> WHAT TO DO
Every line of the records below from the line with "Identify the click" up to and including the line with "Pouze na prodejně (897, 883)" must be reproduced exactly, and no line outside that range.

(Collected data)

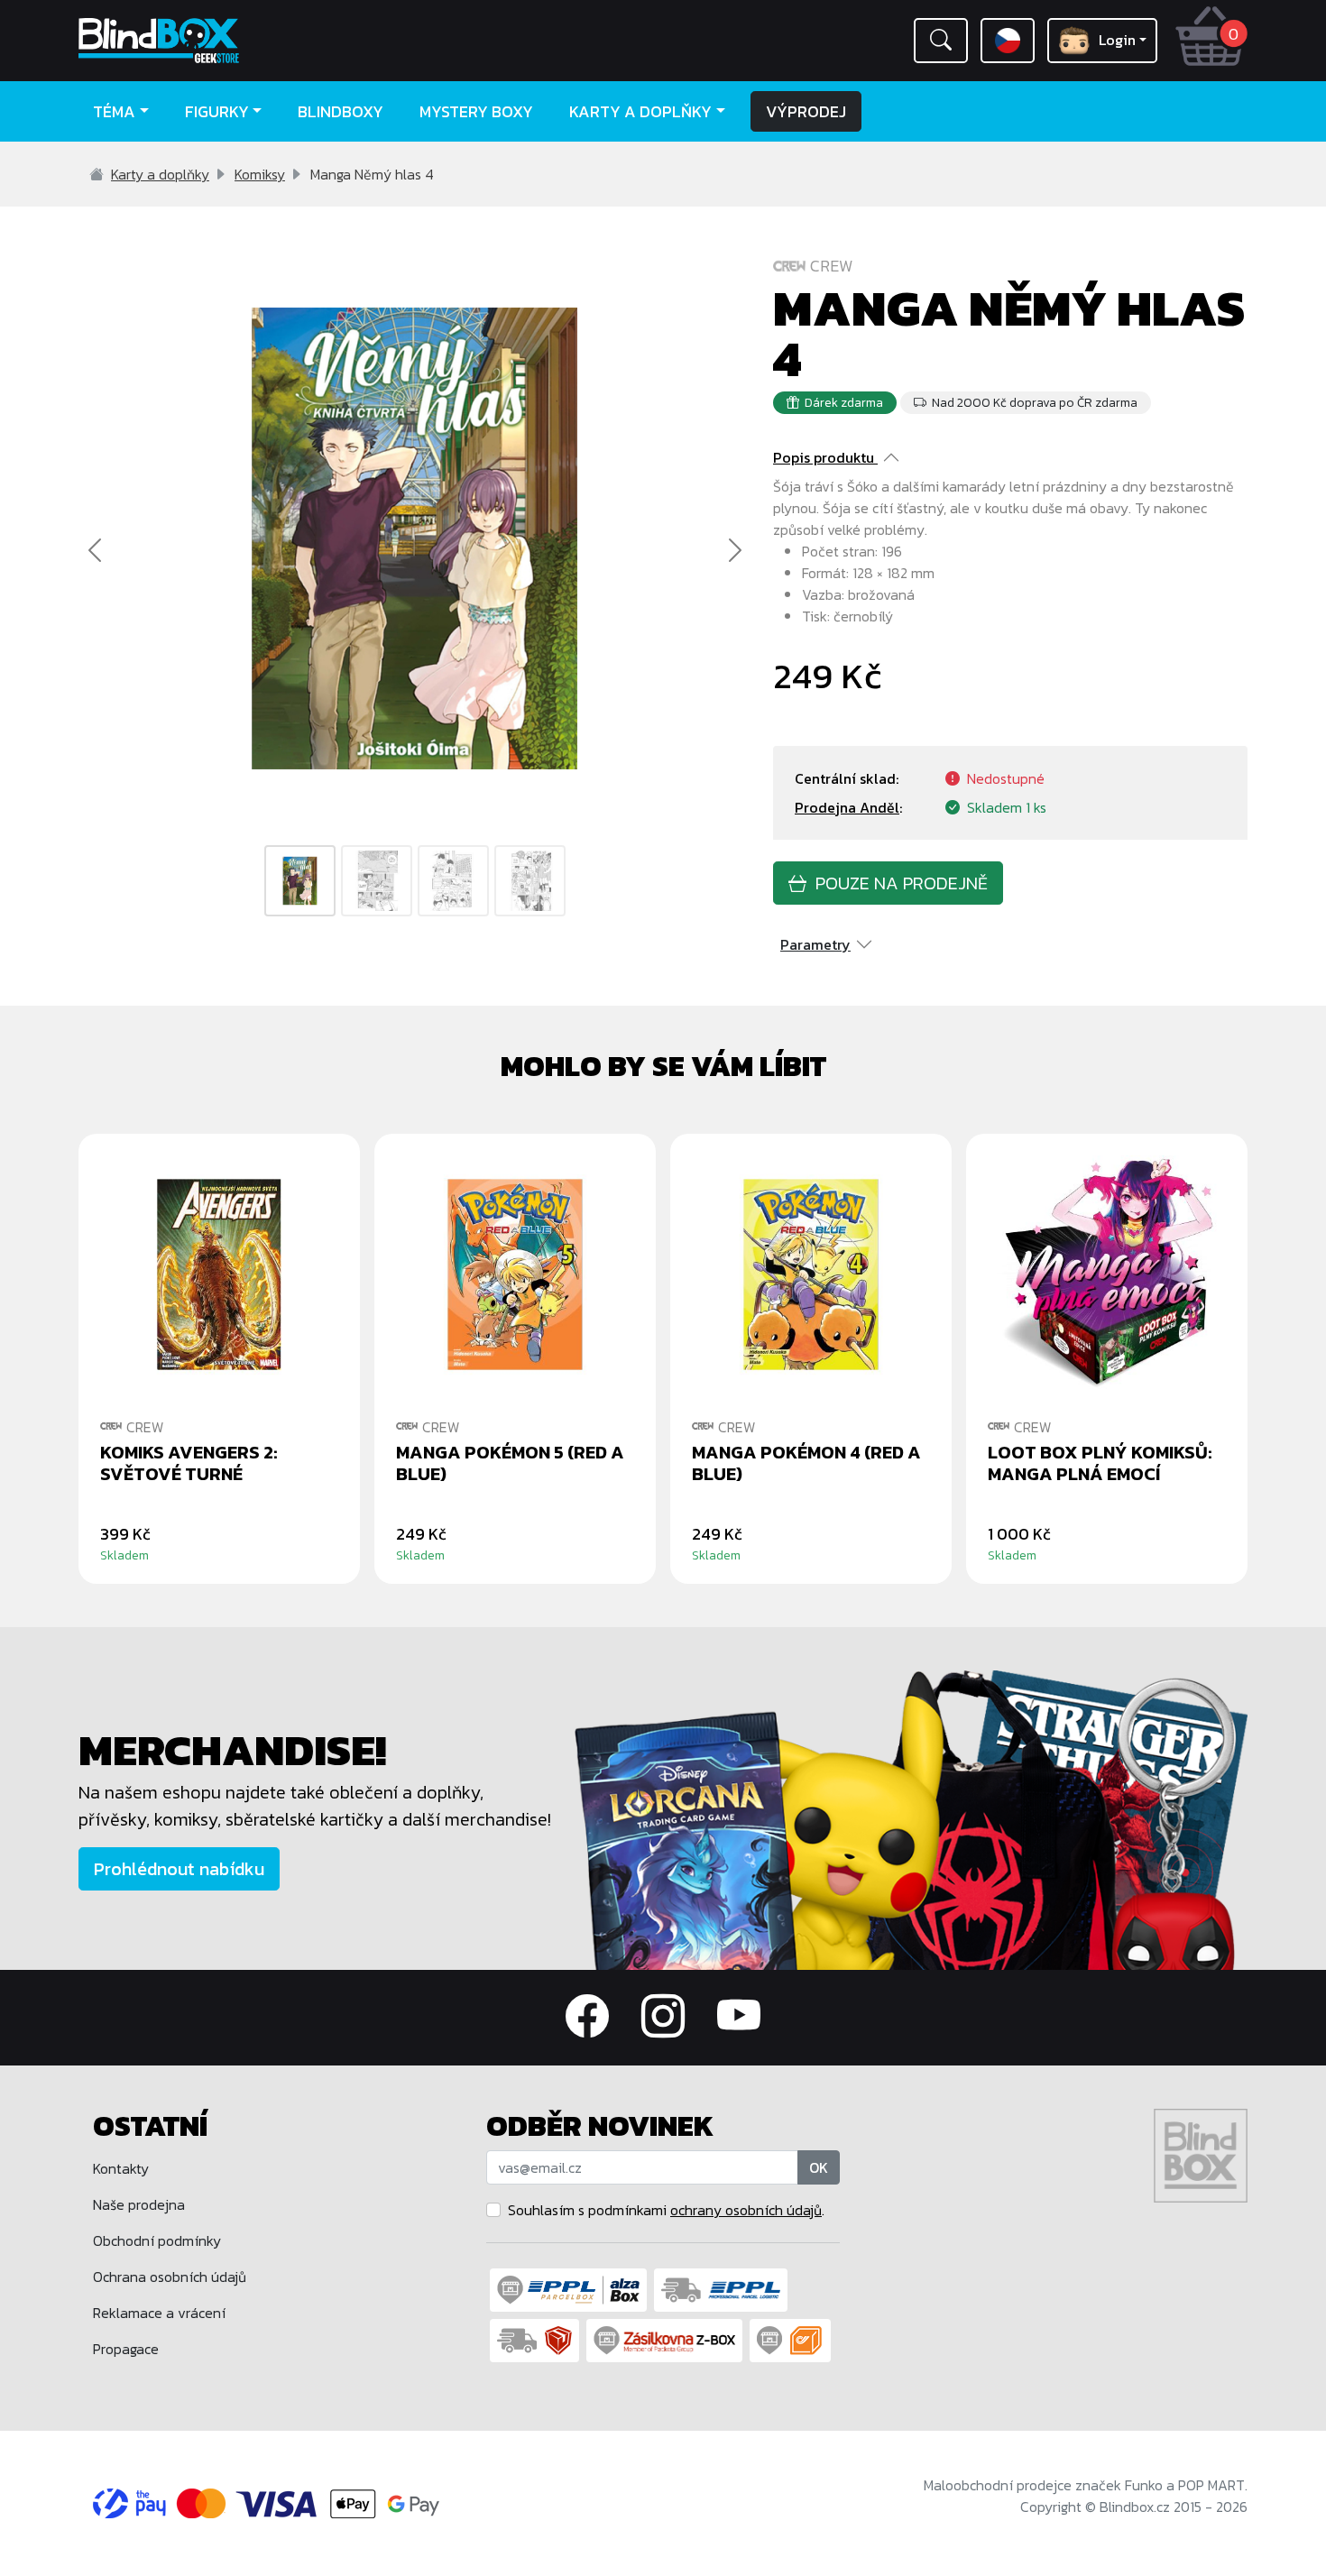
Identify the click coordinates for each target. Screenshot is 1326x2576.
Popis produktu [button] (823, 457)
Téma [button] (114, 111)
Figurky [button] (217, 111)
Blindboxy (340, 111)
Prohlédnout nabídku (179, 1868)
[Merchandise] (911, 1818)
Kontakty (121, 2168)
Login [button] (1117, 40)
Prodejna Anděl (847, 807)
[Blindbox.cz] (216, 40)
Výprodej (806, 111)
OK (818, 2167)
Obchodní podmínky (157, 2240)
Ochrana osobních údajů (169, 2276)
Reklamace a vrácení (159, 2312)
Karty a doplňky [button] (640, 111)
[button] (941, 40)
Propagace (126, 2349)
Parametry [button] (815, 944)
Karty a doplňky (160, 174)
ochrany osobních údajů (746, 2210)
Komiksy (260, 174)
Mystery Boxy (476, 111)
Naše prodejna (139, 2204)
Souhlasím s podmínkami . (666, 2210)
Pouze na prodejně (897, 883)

* * *

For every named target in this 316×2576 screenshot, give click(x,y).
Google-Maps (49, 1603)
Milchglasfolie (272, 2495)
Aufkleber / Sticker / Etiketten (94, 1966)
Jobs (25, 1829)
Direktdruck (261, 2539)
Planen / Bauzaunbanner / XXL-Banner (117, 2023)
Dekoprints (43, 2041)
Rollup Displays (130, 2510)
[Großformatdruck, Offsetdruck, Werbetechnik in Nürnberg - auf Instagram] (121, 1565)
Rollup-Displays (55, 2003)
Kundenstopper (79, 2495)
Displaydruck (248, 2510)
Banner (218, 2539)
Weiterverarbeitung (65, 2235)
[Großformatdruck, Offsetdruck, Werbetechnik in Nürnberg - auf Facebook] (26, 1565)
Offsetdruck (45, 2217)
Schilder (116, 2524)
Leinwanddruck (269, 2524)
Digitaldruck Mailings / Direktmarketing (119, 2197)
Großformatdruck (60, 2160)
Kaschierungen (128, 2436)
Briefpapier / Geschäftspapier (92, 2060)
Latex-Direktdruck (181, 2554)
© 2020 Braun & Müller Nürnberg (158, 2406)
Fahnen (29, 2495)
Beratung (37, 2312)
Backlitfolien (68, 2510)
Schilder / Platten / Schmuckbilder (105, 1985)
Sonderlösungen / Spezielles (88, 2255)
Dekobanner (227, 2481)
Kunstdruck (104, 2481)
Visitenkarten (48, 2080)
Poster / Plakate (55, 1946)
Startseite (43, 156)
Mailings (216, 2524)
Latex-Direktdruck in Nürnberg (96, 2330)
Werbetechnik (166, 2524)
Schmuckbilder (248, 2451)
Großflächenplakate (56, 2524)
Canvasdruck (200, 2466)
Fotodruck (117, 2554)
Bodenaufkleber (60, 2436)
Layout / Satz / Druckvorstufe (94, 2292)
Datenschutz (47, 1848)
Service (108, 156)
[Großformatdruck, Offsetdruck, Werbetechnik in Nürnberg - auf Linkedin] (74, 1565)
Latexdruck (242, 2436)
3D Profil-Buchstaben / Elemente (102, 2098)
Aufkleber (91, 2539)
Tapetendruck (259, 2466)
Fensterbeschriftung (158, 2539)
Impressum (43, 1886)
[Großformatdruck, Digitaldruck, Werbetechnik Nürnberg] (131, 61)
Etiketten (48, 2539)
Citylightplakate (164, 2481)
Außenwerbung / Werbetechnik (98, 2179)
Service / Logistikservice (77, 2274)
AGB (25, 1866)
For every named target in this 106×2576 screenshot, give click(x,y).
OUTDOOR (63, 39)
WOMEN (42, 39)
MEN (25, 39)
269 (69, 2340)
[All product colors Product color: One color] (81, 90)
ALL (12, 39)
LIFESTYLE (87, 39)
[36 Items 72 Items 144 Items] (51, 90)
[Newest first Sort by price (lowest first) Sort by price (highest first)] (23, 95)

> RESPONSE BELOW
Identify the click coordinates for each target. Screenshot is 1326x2576.
Popis produktu [button] (823, 457)
Téma [button] (114, 111)
Figurky [button] (217, 111)
Blindboxy (340, 111)
Prohlédnout nabídku (179, 1868)
[Merchandise] (911, 1818)
Kontakty (121, 2168)
Login [button] (1117, 40)
Prodejna Anděl (847, 807)
[Blindbox.cz] (216, 40)
Výprodej (806, 111)
OK (818, 2167)
Obchodní podmínky (157, 2240)
Ochrana osobních údajů (169, 2276)
Reklamace a vrácení (159, 2312)
Karty a doplňky [button] (640, 111)
[button] (941, 40)
Propagace (126, 2349)
Parametry [button] (815, 944)
Karty a doplňky (160, 174)
ochrany osobních údajů (746, 2210)
Komiksy (260, 174)
Mystery Boxy (476, 111)
Naše prodejna (139, 2204)
Souhlasím s podmínkami . (666, 2210)
Pouze na prodejně (897, 883)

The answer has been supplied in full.